PROBLEM STATEMENT - What is needed is every line from the one holding "Task: Click the heart jackpot icon" to the last line of the data below, printed exactly and without pictures.

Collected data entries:
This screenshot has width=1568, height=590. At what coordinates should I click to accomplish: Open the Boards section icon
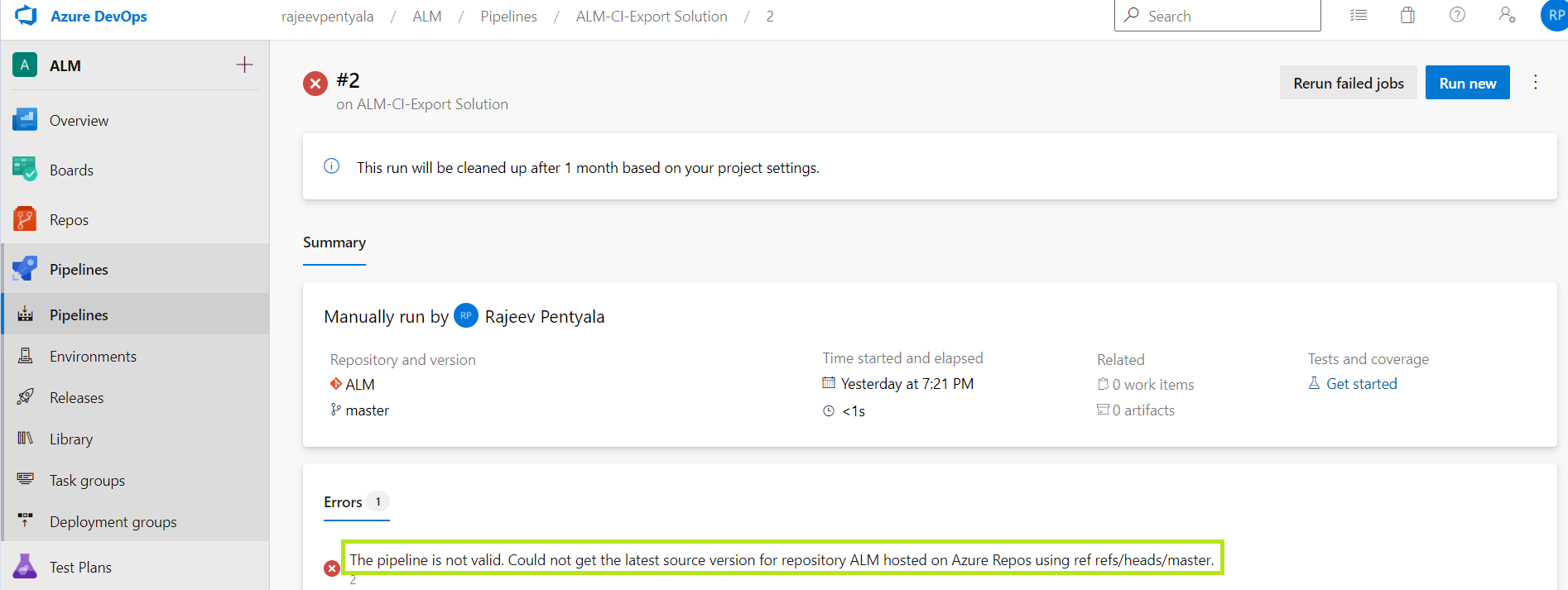coord(25,170)
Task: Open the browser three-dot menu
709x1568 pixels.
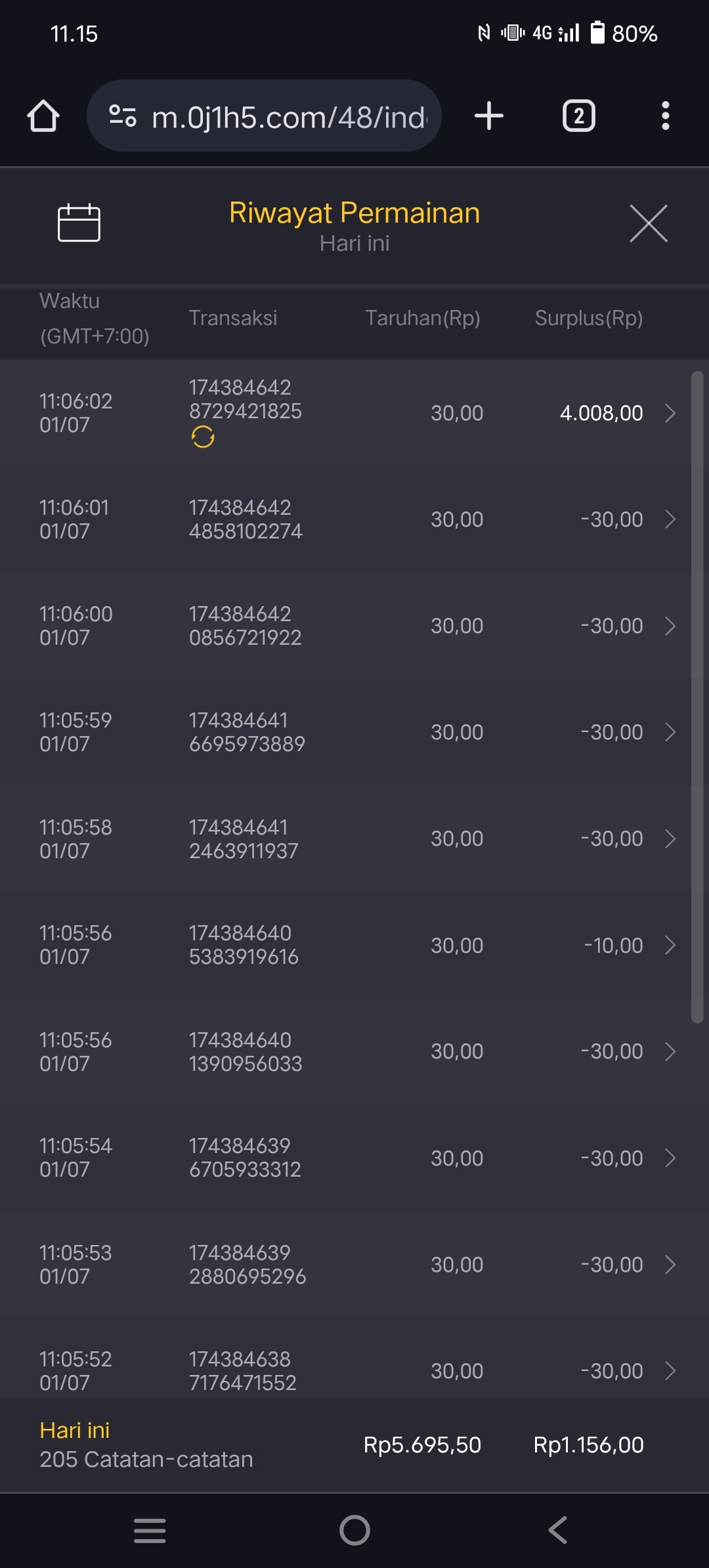Action: 665,116

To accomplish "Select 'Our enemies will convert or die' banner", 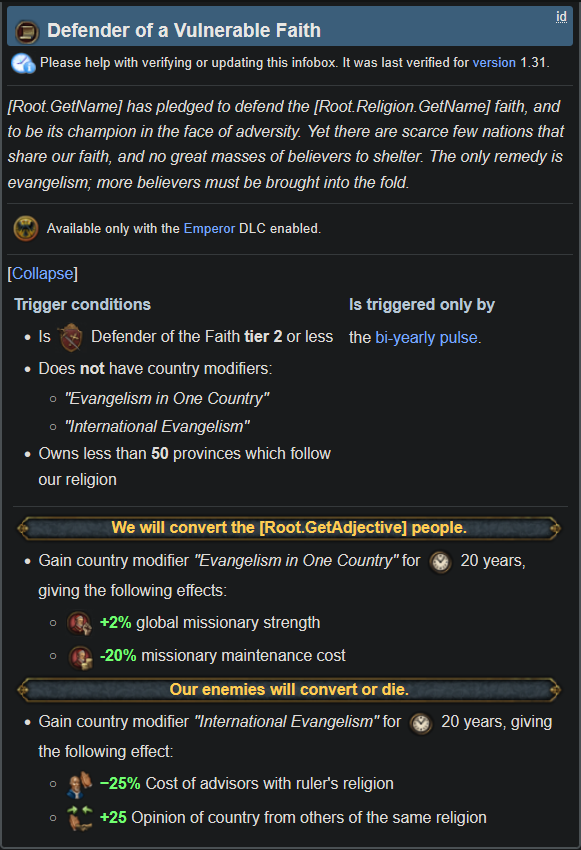I will [289, 690].

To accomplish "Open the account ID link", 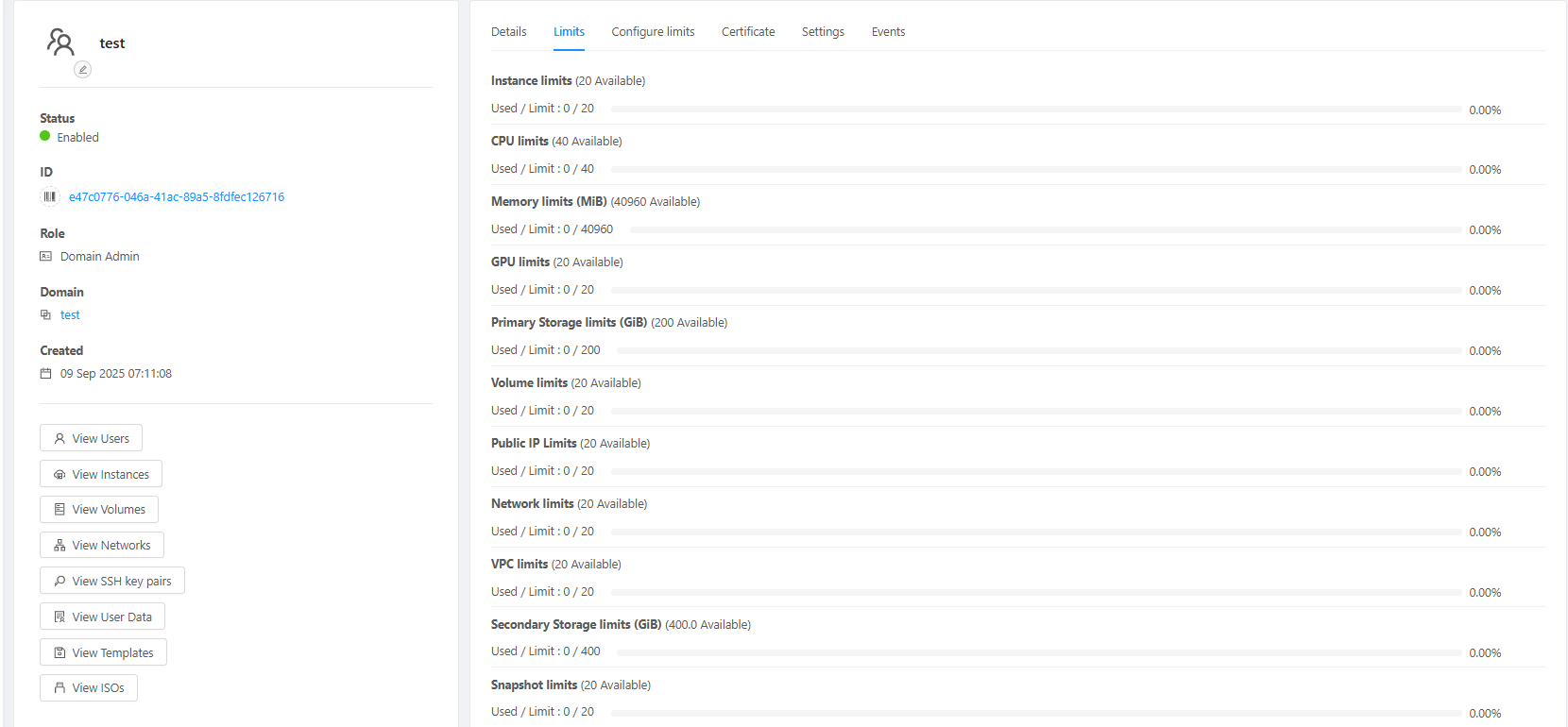I will click(176, 197).
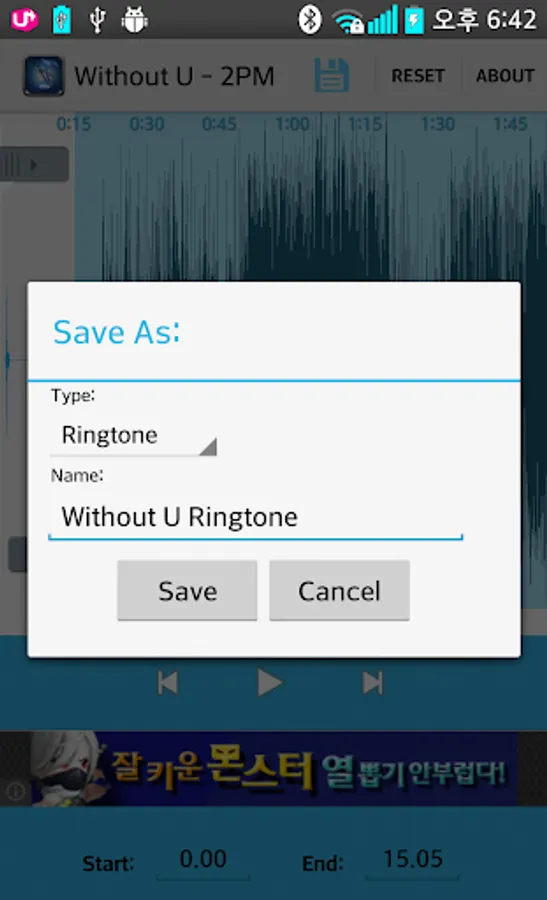Tap the Korean monster game ad banner
This screenshot has height=900, width=547.
(273, 769)
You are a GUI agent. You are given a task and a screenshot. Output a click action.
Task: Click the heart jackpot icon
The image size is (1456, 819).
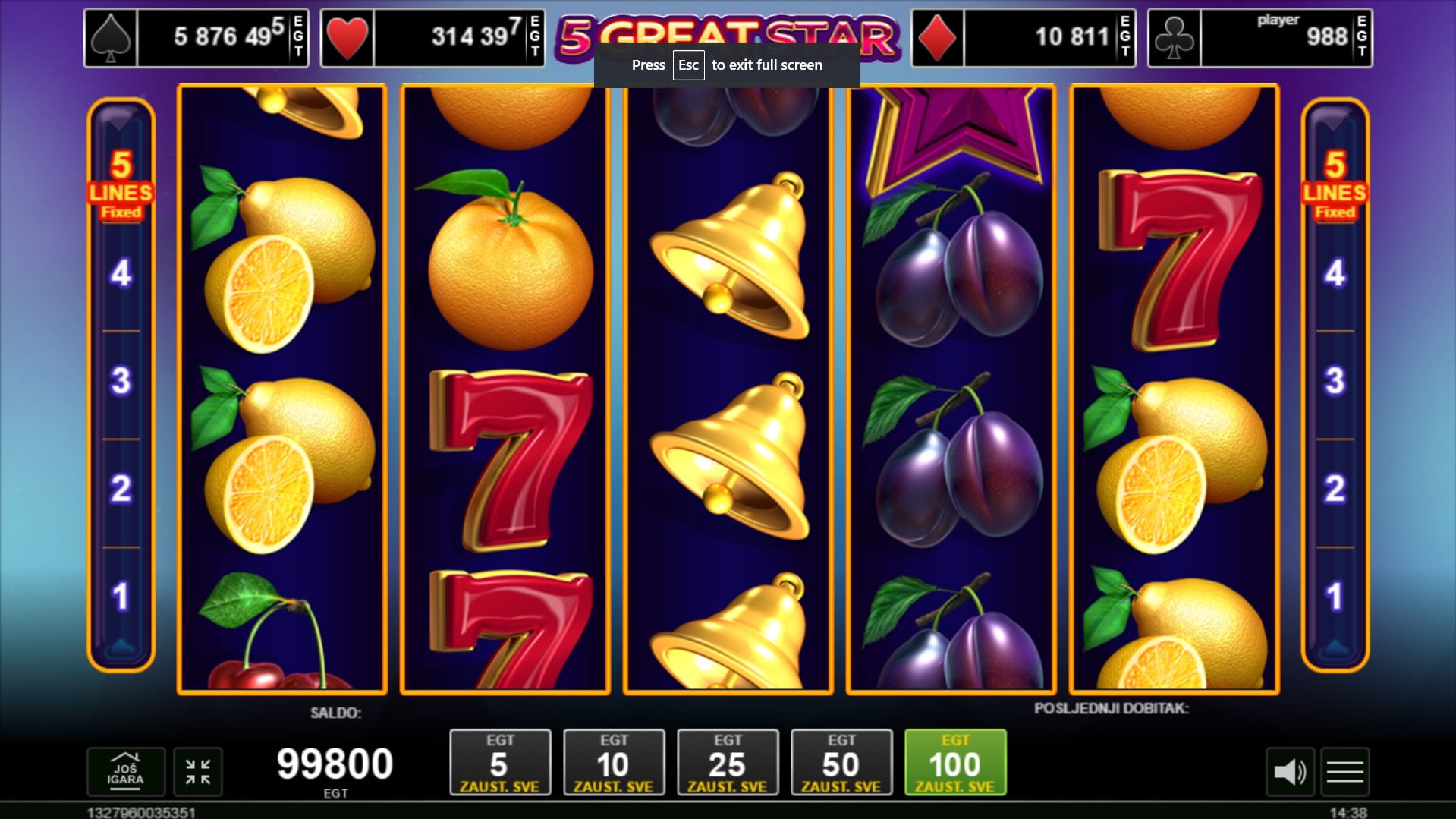point(347,38)
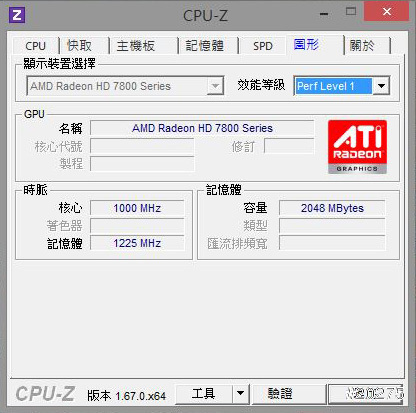Click the memory clock 1225 MHz field
The image size is (416, 413).
point(137,243)
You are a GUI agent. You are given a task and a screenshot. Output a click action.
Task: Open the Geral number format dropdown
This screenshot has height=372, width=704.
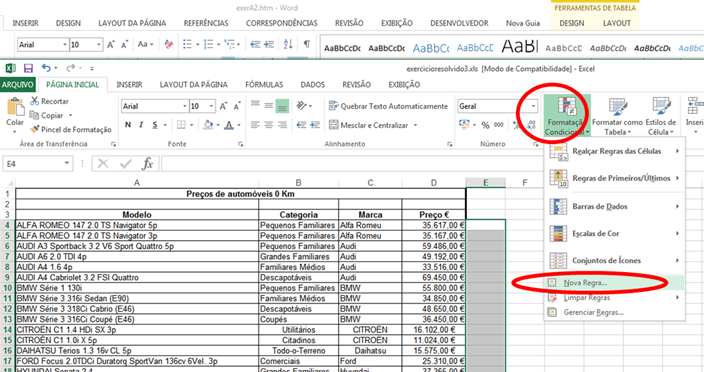click(x=533, y=106)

ANSWER BOX -
Task: Click the heart jackpot icon
The image size is (1456, 819).
point(347,38)
Click the memory clock 1225 MHz field
The image size is (416, 413).
point(137,243)
You are a GUI agent. You are given a task and a screenshot. Output a click action.
Task: Open the Geral number format dropdown
This screenshot has height=372, width=704.
click(x=533, y=106)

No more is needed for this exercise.